Stored data entries:
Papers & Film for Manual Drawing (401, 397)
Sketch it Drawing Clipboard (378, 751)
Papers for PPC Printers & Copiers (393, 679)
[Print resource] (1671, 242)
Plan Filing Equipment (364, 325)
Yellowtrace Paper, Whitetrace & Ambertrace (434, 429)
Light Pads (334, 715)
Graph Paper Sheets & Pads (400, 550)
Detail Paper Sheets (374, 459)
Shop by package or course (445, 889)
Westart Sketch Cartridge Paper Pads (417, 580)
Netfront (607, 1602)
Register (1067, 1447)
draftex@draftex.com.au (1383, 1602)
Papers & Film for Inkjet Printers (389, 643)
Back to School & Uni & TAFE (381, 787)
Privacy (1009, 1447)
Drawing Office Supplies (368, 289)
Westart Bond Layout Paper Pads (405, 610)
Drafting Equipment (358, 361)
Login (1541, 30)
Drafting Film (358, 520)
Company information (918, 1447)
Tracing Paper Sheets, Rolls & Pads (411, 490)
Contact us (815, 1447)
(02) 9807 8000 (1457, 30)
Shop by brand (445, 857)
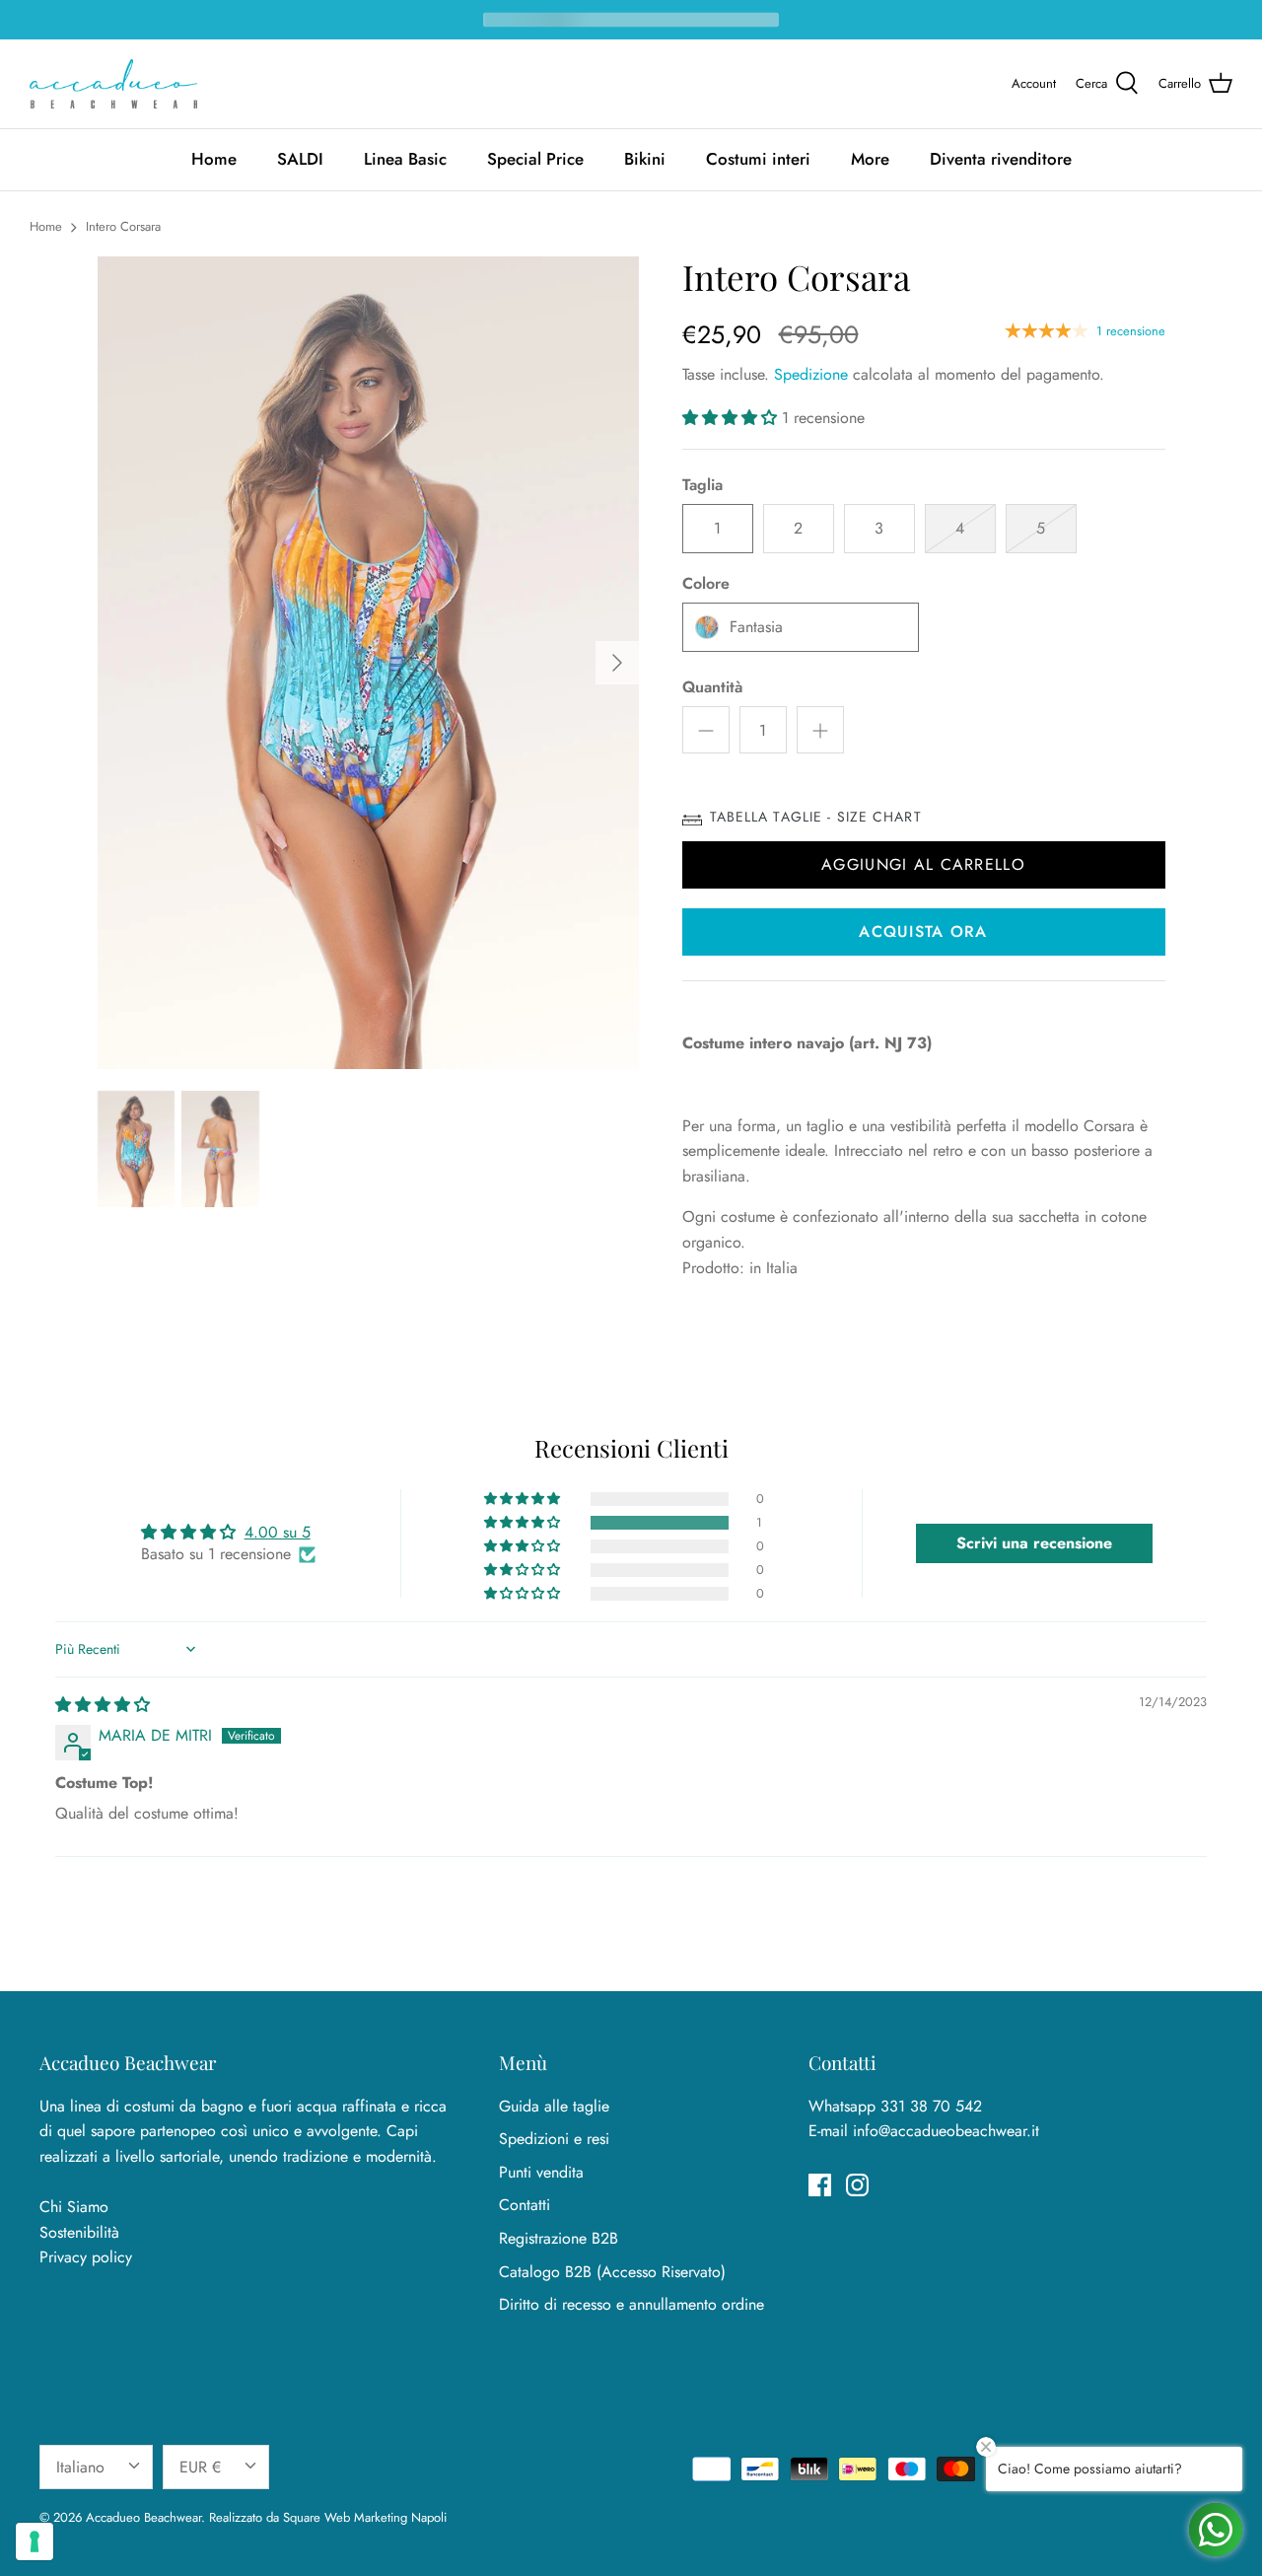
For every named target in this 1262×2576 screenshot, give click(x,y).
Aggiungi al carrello (923, 864)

Required action ▸
Copy every line in the data above that has the string "Equipment" in it.

Result ▸
Plan Filing Equipment (364, 325)
Drafting Equipment (358, 361)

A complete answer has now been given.